Summary
School feeding programmes have been consistently proving to advance education, health and nutrition outcomes of school going children. Moreover, if well designed with the addition of home-grown food supply component, these programmes have the potential to benefit entire communities through stimulating local markets, facilitating agricultural transformation and enabling households to invest in productive assets. Acknowledging these impacts, and driven by a desire to make progress towards the African Union’s (AU) Agenda 2063, the Continental Education Strategy for Africa 2016-2025 (CESA 16-25) and the Sustainable Development Goals (SDGs), many African countries have successfully implemented school feeding programmes at national and sub-national levels. Some of them have already developed into home-grown school feeding programmes. Observing this rapid expansion of school feeding programmes on the continent, the AU, guided by its Commissioner for Human Resources, Science and Technology intensified its support to member states in the design and implementation of national, innovative and home-grown school feeding (HGSF) programmes.
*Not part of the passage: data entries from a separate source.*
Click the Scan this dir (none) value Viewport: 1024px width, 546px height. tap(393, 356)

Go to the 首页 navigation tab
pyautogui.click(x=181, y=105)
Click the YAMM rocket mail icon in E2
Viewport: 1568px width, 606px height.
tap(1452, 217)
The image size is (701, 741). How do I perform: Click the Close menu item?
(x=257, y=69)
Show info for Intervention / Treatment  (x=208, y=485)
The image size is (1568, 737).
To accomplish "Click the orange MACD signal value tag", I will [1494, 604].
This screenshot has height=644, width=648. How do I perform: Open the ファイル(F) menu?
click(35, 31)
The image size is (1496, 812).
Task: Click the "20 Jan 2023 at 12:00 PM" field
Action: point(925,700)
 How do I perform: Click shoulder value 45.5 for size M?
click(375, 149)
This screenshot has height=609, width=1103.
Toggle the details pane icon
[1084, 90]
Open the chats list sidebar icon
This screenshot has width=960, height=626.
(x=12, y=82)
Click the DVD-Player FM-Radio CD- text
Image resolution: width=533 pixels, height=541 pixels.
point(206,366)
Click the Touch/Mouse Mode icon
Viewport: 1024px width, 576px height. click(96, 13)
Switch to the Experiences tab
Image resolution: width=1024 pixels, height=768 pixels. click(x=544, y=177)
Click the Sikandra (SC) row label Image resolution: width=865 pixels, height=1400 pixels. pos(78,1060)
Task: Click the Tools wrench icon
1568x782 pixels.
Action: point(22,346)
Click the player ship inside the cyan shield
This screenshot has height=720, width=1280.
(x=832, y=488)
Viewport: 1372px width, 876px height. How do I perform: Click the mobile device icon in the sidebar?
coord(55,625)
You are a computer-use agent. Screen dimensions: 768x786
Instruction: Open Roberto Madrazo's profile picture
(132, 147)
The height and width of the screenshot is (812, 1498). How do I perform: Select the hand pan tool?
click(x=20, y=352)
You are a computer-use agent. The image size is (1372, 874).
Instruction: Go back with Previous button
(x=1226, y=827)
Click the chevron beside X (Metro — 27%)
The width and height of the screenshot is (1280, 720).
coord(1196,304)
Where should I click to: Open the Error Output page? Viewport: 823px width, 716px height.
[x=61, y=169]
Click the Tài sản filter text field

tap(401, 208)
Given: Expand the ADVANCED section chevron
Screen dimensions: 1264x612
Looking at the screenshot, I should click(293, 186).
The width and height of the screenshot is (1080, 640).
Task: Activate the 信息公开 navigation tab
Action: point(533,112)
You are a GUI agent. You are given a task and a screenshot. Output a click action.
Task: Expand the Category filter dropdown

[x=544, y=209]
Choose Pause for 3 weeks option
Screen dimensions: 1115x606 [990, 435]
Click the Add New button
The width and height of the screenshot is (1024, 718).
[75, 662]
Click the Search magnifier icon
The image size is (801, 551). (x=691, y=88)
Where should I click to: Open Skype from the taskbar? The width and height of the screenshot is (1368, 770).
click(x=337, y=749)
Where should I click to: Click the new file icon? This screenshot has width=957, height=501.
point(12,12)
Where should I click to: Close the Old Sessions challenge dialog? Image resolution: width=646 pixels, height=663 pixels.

As part of concrete efforts to augment school feeding’s position on the African continent, the Heads of State and Government of the AU, in a landmark decision during the AU Assembly in 2016, established the 1st of March as the official African Day of School Feeding. Moreover, this Assembly called for the establishment of a multi-sectoral technical committee to support and promote sustainable school feeding. As an important first step, the Assembly requested the African Union Commission (AUC) to research school feeding’s impacts on inclusive, quality education in AU countries, and how school feeding can facilitate progress across a range of sectors, including education, nutrition, health, and agriculture and local development. This research, alongside analysing the returns from school feeding across the these sectors, generated entry point recommendations for AU member states in optimising and enhancing their own national school feeding programmes. To carry out that Assembly’s decision, the AUC and the World Food Programme Centre of Excellence against Hunger in Brazil (hereafter the “WFP Centre of Excellence”) commissioned the Economic Policy Research Institute (EPRI), a global institute based in Cape Town, South Africa, to conduct the study.
Purpose and outline of study
Overall, this study synthesises the outcomes of and multi-sectoral returns from school feeding in AU member states. It relies on both secondary sources, as part of a structured desk review, and primary data, as qualitative research to construct a high-level landscaping of the state of school feeding in the AU. The study then takes the evidence and best practices revealed by the desk review and primary research to develop a conceptual framework for sustainable school feeding that operates from a systems approach, and to generate entry point recommendations. These operational outputs present broad indicators progressing towards more nationally owned, integrated and sustainable school feeding programmes. Complementary to this study document, a report with case studies on 20 selected AU member states allows for further elaboration and reflection on the diversity of and innovations within school feeding programmes across the continent. To ensure equitable representation of school feeding programmes, the focus countries for case studies were selected in accordance with the AU’s five geographic regions and in proportion to linguistic representation of the AU’s official languages.